Un progetto che l’ha tormentato per diverso tempo, una storia che si svolge tra Lecco, il Lido della Mostra del Cinema e dell’Ospedale al Mare.
“Nel libro il protagonista è colui che lo legge. Perché Sandro, l’interprete che racconta, non viene mai descritto e non si descrive mai” spiega Riccardo. Il merito di Roiter Rigoni è quello di possedere la chiave che apre la porta, nella maniera più naturale, ai sentimenti, alle sensazioni, alle emozioni che scaturiscono dalle riflessioni di Sandro. Riesce ad abradere la scorza del lettore più duro, lo costringe a fare i conti con sé stesso mentre la storia si dipana e le situazioni di Sandro si sovrappongono alle proprie esperienze di vita. E poi c’è il tema, caro a Riccardo, del destino dell’ex Ospedale al Mare, dove fu l’ultimo nato degli anni ’70, il 31 dicembre 1979. Il nosocomio, eccellenza della sanità italiana, è visto anche come condizione umana.

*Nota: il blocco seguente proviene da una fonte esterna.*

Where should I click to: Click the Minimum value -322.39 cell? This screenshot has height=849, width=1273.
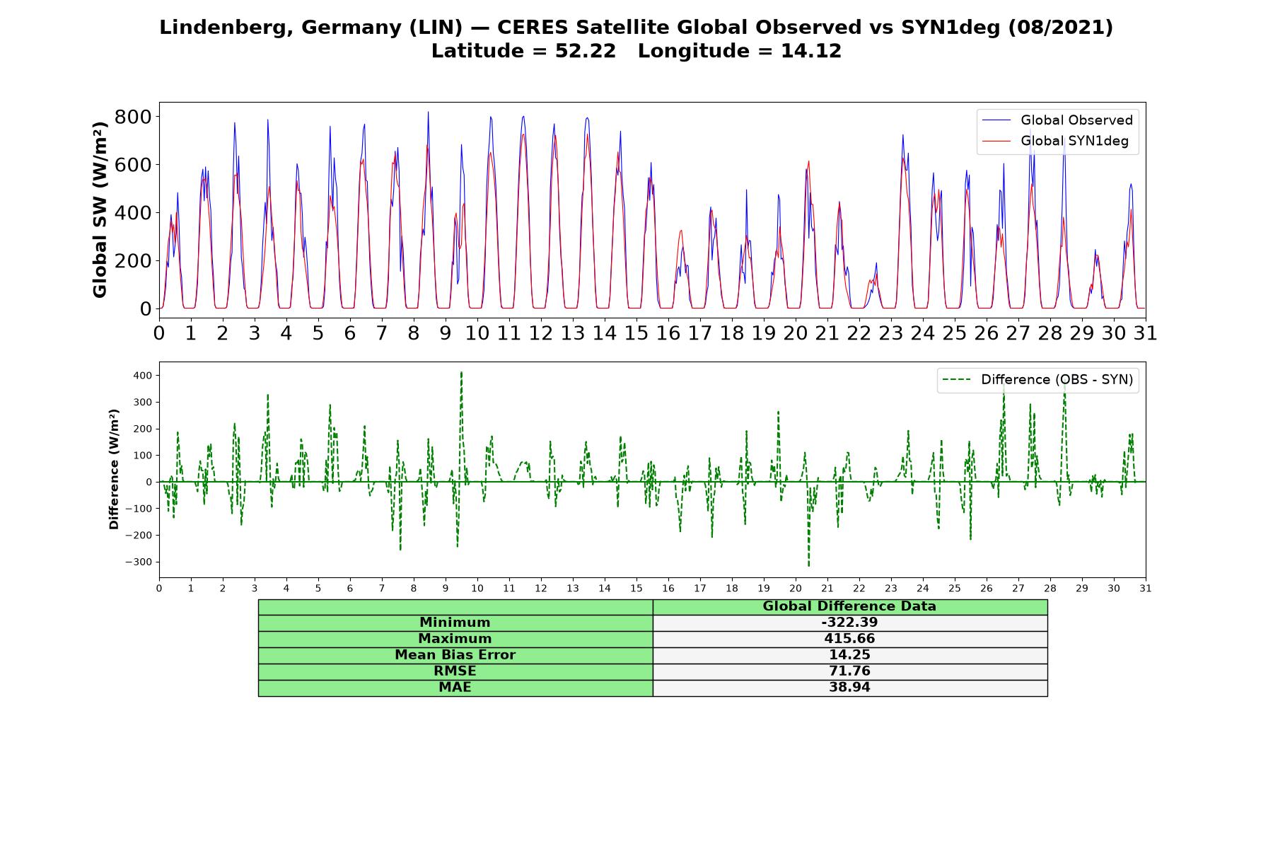tap(849, 623)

“Tanti sono i temi trattati – riprende Roiter Rigoni – Ci sono il ricordo, la rivalutazione, la ristrutturazione, cosa farne dell’Ospedale. Spero soltanto che ne venga conservata la memoria e che non venga stravolto. Perché è un luogo, un terreno sacro. Lì le morti, le nascite, le sofferenze emanano energie che si sentono ancora. Bisogna avere il massimo rispetto delle strutture dell’ospedale. Che sono degli scrigni, perché se i muri parlassero, racconterebbero tantissime storie. E poi c’è la luna, che è la metafora del viaggio di chi si ritrova sulla terra ma da un’altra dimensione. Come chi può aver subito un incidente, chi ha una malattia degenerativa o una malattia che si è risolta e ritorna alla vita che però non è più la stessa. Perché bisogna ricalcolare tutto, riconsiderare ogni cosa perché non si è più quelli di prima”. Ne deriva e si affronta anche il sacro. Dice Riccardo con schiettezza. “Adesso la Fede è sempre più relegata a cosa “privata”, da manifestare sottovoce per non “disturbare” chi ha altre sensibilità. Non ci si appella più a Dio perché si crede di aver il controllo su tutto, anche quando i limiti umani emergono in modo evidente”. Non può essere che così: per il fotografo volante, lassù, più in alto, tutto è più chiaro.
Ho iniziato ad ammirare le foto, poi a leggere un libro…. è sempre un piacere. Per arrivare a tanto devi essere un tutt’uno con Venezia, vedere più che con gli occhi, con il cuore, percepire odori, suoni, anche le più piccole fumature. Esperienza si, ma tanta sensibilità. Sono convinto che questo tuo “lavoro” possa aiutare a rivalutare una Venezia che pochi, sopratutto turisti sanno apprezzare.
Attraverso i tuoi scatti caro Riccardo…mi tuffo in una straordinaria galassia di emozioni…la mia Venezia…vista, rivista e fotografata…ma il tuo sguardo è andato oltre…grazie per queste splendide immagini che ci regali! Mi presento, sono Katia Gastaldello appassionata di fotografia…
Mi chiedo come un professionista così giovane possa avere uno sguardo e un’anima così grande e matura …. ogni immagine, ogni racconto sono un viaggio senza fine… Grazie!!!